As many as 11,800 new apartments were launched from 17 new and seven existing projects in HCM City
in the fourth quarter (Q4) of 2015, rising 20% quarter-on-quarter (qoq) and more than 100% year-on-year (yoy), real estate service firm Savills Vietnam
has said in its latest report.
This was the largest new supply by quarter over last five years, it says. Total primary stock was nearly 37,200 units, increasing 20% qoq and 101% yoy.
Nearly 7,700 units were sold in the quarter, up by 47% qoq and 86% yoy. Both Grade A and B has reached the highest sales level in the last five years while Grade C’s sales remained stable, accounting for 37% of total transactions.
The office segment also witnessed significant performance improvement. Approximately 57,000m² from two Grade B and four Grade C projects entered the market, prompting total stock to increased 4% qoq and 8% yoy.
The office market last quarter had the best performance in the last four years. The average occupancy was highest 94%. The average rent was up 3% yoy, with Grade B and C rent increasing both by 1% qoq and 1% yoy.
Total take-up was 60,000m², up 264% yoy, in which Grade B share was 65%. “Office demand increased following growth in GDP and FDI capital and the effect of revised real estate law and trade agreements,” says the report.
Regarding the retail market, the new supply was 84,400 m2 from five projects in the quarter. The total retail stock reached more than one million m², increasing by 7% qoq and 16% yoy.

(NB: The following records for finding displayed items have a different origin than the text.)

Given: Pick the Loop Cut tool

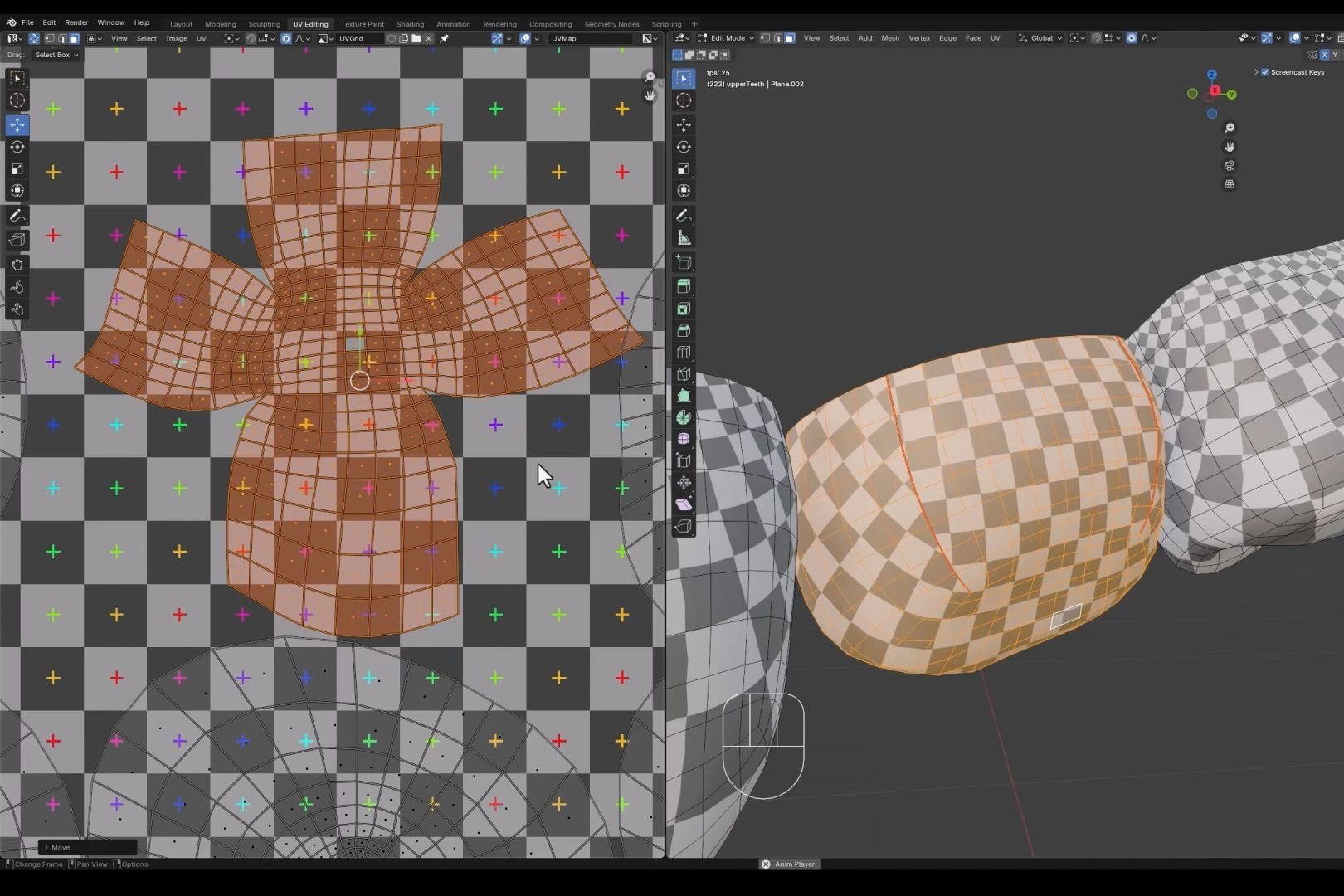Looking at the screenshot, I should pyautogui.click(x=684, y=353).
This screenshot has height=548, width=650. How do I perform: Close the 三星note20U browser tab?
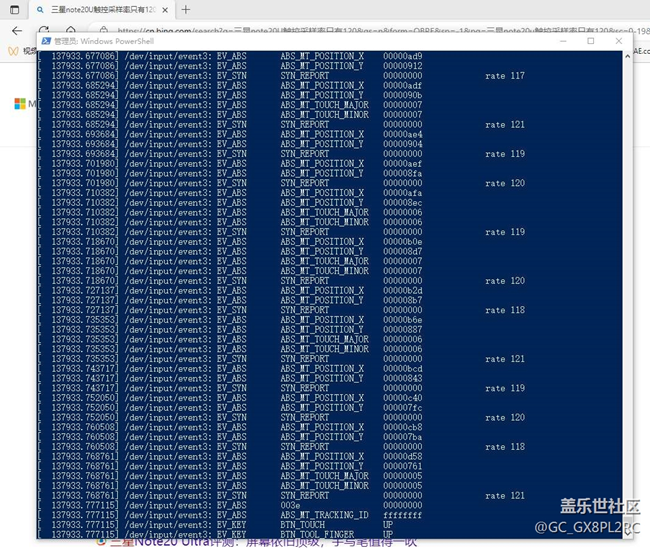pos(166,10)
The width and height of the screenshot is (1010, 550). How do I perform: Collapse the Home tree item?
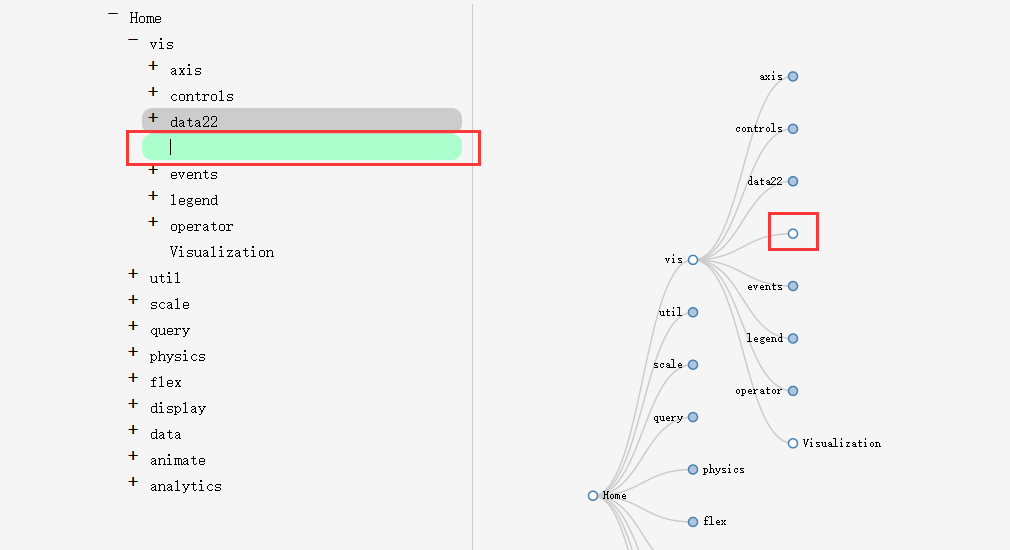coord(113,15)
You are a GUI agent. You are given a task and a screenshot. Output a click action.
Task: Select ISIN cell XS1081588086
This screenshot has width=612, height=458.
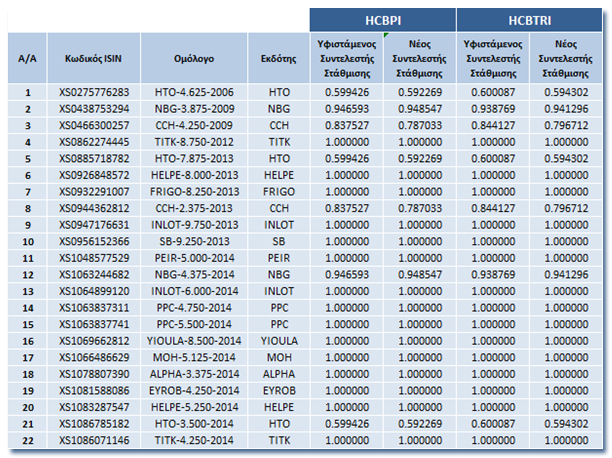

The average gross rent slid 6% qoq and 10% yoy, attributed to new shopping centers’ competitive rents in the non-CBD (central business district).
The city’s hotel market stock increased by 3% qoq and 12% yoy, due to the entrance of 503 rooms from one four-star and three five-star hotels. The average occupancy leaped seven percentage points (ppts) qoq and one ppt yoy.